TEXT BLOCK |

BEGIN

These performance improvement plan questions are not a formality. They are a diagnostic. The answers determine whether the plan is built on solid ground or whether it will collapse the moment a claim is filed.
Performance improvement plan review: how to run check-ins that actually work
A performance improvement plan with no structure between the opening meeting and the final review is not a plan. It is a countdown. The review cycle is where the plan either works or fails.
How often to review
The performance improvement plan review cycle should run at weekly or fortnightly one-to-ones for most SME roles. The frequency should be set out in the written plan and maintained consistently. Cancelling or postponing review meetings weakens the process - it signals that the plan is not being taken seriously, and it creates gaps in the evidence trail.
What to document at each review
Every performance improvement plan review meeting should be documented within 24 hours. The record should include: what was discussed, the evidence reviewed, the manager's assessment of progress against each objective, any support provided or promised, and the employee's response. The employee should receive a copy. These records are the evidence base for the outcome decision.
Handling partial improvement
Partial improvement is common. An employee might meet two of four objectives but fall short on the others. This is not a binary situation - the response should be proportionate. If genuine progress is evident, extending the plan or adjusting the support may be appropriate. If the improvement is superficial or inconsistent, the evidence from the review cycle will demonstrate that clearly.
Do not adjust objectives mid-PIP without careful thought. Raising the bar during the plan period creates grounds to argue that the goalposts were moved. Lowering the bar without good reason undermines the process. Any changes to the plan's objectives should be documented, explained in writing, and agreed where possible.
The final review
The performance improvement plan review meeting at the end of the plan period is not a formality. It is a decision point. At this meeting, the manager reviews the evidence against each objective and reaches a conclusion: the required standard has been met, the standard has not been met, or something material changed during the plan period that requires a different response. Each outcome requires a different next step.
Performance improvement plans and mental health: what changes when health is a factor
Performance improvement plan mental health considerations are among the most mishandled areas in UK SME people management. A PIP does not stop being possible when mental health is involved - but it does have to be run differently, and managers who fail to adjust the process when health is a known factor create significant legal exposure.

END

PARTS OF THE EXERCISE |
**1.** According to the text on performance improvement plans, what should the written record of each review meeting include? List every item.
**2.** Continue the text on performance improvement plans, picking up after its final sentence about mental health.
The listing that follows comes from a separate source and is unrelated to the text on performance improvement plans.

DATASET RECORDS |
BEGIN

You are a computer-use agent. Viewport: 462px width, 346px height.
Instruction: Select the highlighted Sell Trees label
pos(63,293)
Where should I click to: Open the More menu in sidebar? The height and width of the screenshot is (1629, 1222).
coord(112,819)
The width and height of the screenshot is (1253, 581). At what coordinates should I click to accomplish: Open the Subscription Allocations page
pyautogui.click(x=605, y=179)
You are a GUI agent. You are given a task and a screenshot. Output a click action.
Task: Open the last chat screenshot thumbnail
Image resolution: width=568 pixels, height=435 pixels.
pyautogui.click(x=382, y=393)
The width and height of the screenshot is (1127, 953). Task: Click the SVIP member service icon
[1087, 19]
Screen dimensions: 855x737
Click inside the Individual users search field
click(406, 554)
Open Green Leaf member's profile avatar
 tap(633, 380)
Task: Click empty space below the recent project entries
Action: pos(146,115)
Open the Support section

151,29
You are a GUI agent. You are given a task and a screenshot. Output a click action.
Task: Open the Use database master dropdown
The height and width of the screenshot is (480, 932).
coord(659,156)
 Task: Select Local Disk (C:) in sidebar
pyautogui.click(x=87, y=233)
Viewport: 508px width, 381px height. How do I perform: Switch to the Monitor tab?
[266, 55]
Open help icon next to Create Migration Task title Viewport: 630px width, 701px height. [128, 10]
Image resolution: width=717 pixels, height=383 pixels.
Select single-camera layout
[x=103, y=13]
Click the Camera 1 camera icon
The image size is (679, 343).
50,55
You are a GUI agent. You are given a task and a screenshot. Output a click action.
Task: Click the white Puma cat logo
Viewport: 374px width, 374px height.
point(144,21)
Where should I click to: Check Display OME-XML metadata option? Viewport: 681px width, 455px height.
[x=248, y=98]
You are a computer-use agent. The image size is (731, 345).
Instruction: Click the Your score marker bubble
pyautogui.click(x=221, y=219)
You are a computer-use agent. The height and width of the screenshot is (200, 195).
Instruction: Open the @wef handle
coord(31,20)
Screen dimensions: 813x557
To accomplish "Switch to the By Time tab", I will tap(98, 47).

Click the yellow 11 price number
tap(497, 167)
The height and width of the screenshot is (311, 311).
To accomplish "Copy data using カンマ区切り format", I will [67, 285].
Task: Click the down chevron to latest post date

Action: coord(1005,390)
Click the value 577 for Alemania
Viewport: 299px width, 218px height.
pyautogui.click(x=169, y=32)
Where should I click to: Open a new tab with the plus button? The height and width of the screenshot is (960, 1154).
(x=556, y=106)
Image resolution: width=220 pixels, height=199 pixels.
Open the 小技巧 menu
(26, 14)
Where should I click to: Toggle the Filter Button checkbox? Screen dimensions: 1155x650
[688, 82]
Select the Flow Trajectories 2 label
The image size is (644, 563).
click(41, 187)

END

RESPONSES |
**1.**
- What was discussed
- The evidence reviewed
- The manager's assessment of progress against each objective
- Any support provided or promised
- The employee's response

**2.**
When mental health becomes a factor
Mental health may become relevant in several ways: the employee discloses a condition during the PIP process, a GP or occupational health assessment identifies a health issue, the performance issues themselves are consistent with a mental health condition (sustained low output, uncharacteristic errors, changes in behaviour), or the manager's own records suggest a pattern linked to health.
The moment performance improvement plan mental health issues become a known or reasonably suspected factor, the process must pause for assessment. Not abandon - pause. The question is not "does this end the PIP?" The question is "what adjustments does this require?"
Reasonable adjustments to the process
Adjustments during a PIP might include extending the timeline, changing the review frequency, adjusting the support structure, temporarily reducing the scope of objectives, or referring to occupational health for a professional assessment. Occupational health advice should inform the adjustments, not be used as a reason to proceed without them.
An employer who continues a PIP unchanged despite knowing that the employee is experiencing a mental health condition - particularly one that may meet the definition of disability under the Equality Act 2010 - is creating a discrimination claim on top of the capability process. The two legal frameworks interact, and ignoring that interaction is expensive.
The Equality Act 2010 overlap
A mental health condition is a disability under the Equality Act 2010 if it has a substantial, long-term adverse effect on the ability to carry out normal day-to-day activities. "Long-term" means twelve months or more, or likely to last that long. Depression, anxiety disorders, PTSD, and bipolar disorder frequently meet this threshold. When they do, the employer has a legal duty to make reasonable adjustments - not only to the role, but to any process that affects the employee.
Running a PIP at full pace, with unchanged objectives and unchanged timelines, against an employee whose performance is directly affected by a disability is likely to constitute discrimination arising from disability under section 15 of the Equality Act. That claim does not require the employer to have intended to discriminate. A performance improvement plan mental health adjustment does not need to be dramatic - extending the timeline by two weeks or shifting to written check-ins can be enough to satisfy the duty while keeping the process moving.
Performance improvement plans and disability: the legal dimension you cannot ignore
Performance improvement plan, disability law is one of the areas most likely to turn a defensible capability process into a discrimination claim. Disability and performance management intersect more often than most SME employers realise; the legal duties are clear, and the application is often not. Getting this wrong does not just affect the individual PIP - it creates claims that survive the substantive process entirely.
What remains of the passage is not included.